I know. It’s like I’m asking you to choose one of your kids, right?
I know. I mean, one student who comes to mind, really, really talented, was valedictorian at her high school, but really struggled with seeing herself as a college student and spent the year after she graduated working with her mom cleaning hotel rooms. She eventually decided to give community college a shot, found her way into the OMD program and then eventually completely knocked it out of the park at Truman College, transferred to the University of Illinois at Urbana-Champaign to the school of engineering, which is really hard to get into.
She pursued electrical engineering. She was one of a tiny number of Latinos in that program. And she told me a couple of years ago, she’s had all these really cool opportunities to do internships and to work while she’s finishing her degree. These companies want her so badly that they’re like, “we’ll figure it out. You need to finish your degree, but we also really want you to continue to work with us.” And she is so excited about what she’s doing. And she told me kind of very sheepishly, like way under her breath, that just in one of these internships, which isn’t even a part-time job, she was already making more than her parents had ever made. And so, not every story is like that, but that is a story. And there’s more like that than not. And I mean, this is just what is possible.

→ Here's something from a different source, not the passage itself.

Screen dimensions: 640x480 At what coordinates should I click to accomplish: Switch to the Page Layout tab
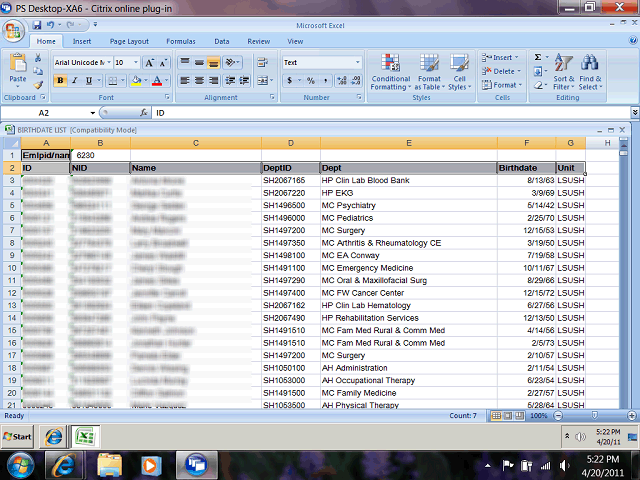pyautogui.click(x=129, y=42)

And again, an insanely talented person who if she had been in a different set of circumstances, right? There was no question that she could do it, but she needed to find it within herself. She needed to see herself as a college student. And that was a struggle. But she is prevailing. She’s not just prevailing, she’s …
She’s kicking ass.
She totally is. So those are the kind of stories where it’s really an honor and a privilege to watch. I’m just routinely amazed at what our students do.
Well, let me close by saying that I just can’t thank them enough for everything you’ve done and I hope that … Look, this is a hard subject. We could talk for hours about community college. There are minutiae that we could get into and there’s policy, and that’s hard to do in one conversation. But I hope that people got a good look from you, from your perspective of what the challenges are, what the opportunities are, what the successes are, and what ways are available for us, especially during this time that has exposed and shown community college for what it really could be. It’s just as important a subject when times are normal, but it’s especially critical right now due to the way things are changing. Thank you so much for doing this Paige, for coming on and talking about it. It’s an honor and it’s a pleasure.
Thank you, Michael. Same, same. It’s been really fun, I appreciate the time.